EXCERPTED PASSAGE ->
So I built this last night. Dimensions are 12x11x8 inches and it fits great in my firebox. I filled it up with my royal oak hardwood to burn off the Crap from welding. I put half a chimney of fully lit charcoal on top and let it go. It only burned for 3 hours at 233 degrees and was gone. I thought this was supposed to give me at least 6-8 hours using the minion method? Any suggestions? Maybe sealing my firebox will be my next step. I want to do overnight cooks in my brinkmann and would like some sleep.
post #2 of 19
Thread Starter 


This was an hour in. Seems as if the minion method isn't working.
post #3 of 19
Thread Starter 
Needless to say the temps stabilized at 233-235 degrees for three hours which is perfect for me but I want that for at least six hours. This basket will hold one bag of royal oak hardwood (not sure the weight) pretty easy and I would think one bag could get me six hours.

Records from a data source ->
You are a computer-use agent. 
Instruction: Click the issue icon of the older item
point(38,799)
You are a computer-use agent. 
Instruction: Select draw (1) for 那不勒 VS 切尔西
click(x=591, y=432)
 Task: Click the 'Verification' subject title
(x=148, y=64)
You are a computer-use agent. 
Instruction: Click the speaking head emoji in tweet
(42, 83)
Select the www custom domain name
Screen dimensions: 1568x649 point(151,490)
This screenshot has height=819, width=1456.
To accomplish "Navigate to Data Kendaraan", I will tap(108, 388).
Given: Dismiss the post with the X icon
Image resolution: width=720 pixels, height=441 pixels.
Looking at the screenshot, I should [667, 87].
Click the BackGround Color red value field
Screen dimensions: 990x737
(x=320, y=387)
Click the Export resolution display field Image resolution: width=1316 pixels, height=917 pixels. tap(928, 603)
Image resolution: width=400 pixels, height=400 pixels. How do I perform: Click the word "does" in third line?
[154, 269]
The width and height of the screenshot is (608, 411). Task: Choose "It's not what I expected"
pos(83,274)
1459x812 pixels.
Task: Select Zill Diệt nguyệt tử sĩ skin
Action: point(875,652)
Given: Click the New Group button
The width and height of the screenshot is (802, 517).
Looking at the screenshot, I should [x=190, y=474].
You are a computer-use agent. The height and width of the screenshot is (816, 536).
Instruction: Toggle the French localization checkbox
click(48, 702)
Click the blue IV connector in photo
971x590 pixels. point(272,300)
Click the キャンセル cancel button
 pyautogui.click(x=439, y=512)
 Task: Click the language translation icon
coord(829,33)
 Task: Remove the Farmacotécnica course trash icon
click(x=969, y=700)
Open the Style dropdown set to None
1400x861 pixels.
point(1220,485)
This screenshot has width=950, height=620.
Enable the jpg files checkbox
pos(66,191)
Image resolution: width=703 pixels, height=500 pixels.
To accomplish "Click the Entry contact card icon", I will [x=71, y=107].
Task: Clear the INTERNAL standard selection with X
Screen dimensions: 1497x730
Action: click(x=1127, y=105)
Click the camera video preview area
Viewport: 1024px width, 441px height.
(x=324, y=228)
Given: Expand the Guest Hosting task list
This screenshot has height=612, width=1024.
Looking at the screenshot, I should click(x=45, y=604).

PARTS OF THE EXERCISE ->
- a) Starting with the line with "The width and height of the screenshot is (608, 411)." and going on through the end of the entries, switch "checkbox" to "check box" and write those entries out again with everything else unchanged.
- b) Resume the forum thread about the homemade charcoal basket from the point where it stops.

RESPONSES ->
- a)
The width and height of the screenshot is (608, 411). Task: Choose "It's not what I expected"
pos(83,274)
1459x812 pixels.
Task: Select Zill Diệt nguyệt tử sĩ skin
Action: point(875,652)
Given: Click the New Group button
The width and height of the screenshot is (802, 517).
Looking at the screenshot, I should [x=190, y=474].
You are a computer-use agent. The height and width of the screenshot is (816, 536).
Instruction: Toggle the French localization check box
click(48, 702)
Click the blue IV connector in photo
971x590 pixels. point(272,300)
Click the キャンセル cancel button
 pyautogui.click(x=439, y=512)
 Task: Click the language translation icon
coord(829,33)
 Task: Remove the Farmacotécnica course trash icon
click(x=969, y=700)
Open the Style dropdown set to None
1400x861 pixels.
point(1220,485)
This screenshot has width=950, height=620.
Enable the jpg files check box
pos(66,191)
Image resolution: width=703 pixels, height=500 pixels.
To accomplish "Click the Entry contact card icon", I will [x=71, y=107].
Task: Clear the INTERNAL standard selection with X
Screen dimensions: 1497x730
Action: click(x=1127, y=105)
Click the camera video preview area
Viewport: 1024px width, 441px height.
(x=324, y=228)
Given: Expand the Guest Hosting task list
This screenshot has height=612, width=1024.
Looking at the screenshot, I should click(x=45, y=604).

- b)
post #4 of 19

Does a lot of smoke escape from the SFB lid?  I've heard of guys using tin foil or even using high heat sealant.  This might explain the fast burn.  What do you have your dampers set at?

post #5 of 19
Thread Starter 
Once to temp, I set the dampers to about half open. I held my temp pretty consistent for three hours but that was with one full back of royal oak lump. 10+ hour cooks I'm looking at multiple bags of lump. I know the trailmaster isn't a high end smoker but people have mentioned getting 6-8 hour burns with a charcoal basket only mod. My firebox has a little smoke escape from the lid when I initially put my wood chunks on. Once to temp, I don't notice the leaks.
post #6 of 19
Thread Starter 
I'm gonna take my firebox apart and seal every single crack with high temp sealant. I'm hoping that will help with some extended burn times.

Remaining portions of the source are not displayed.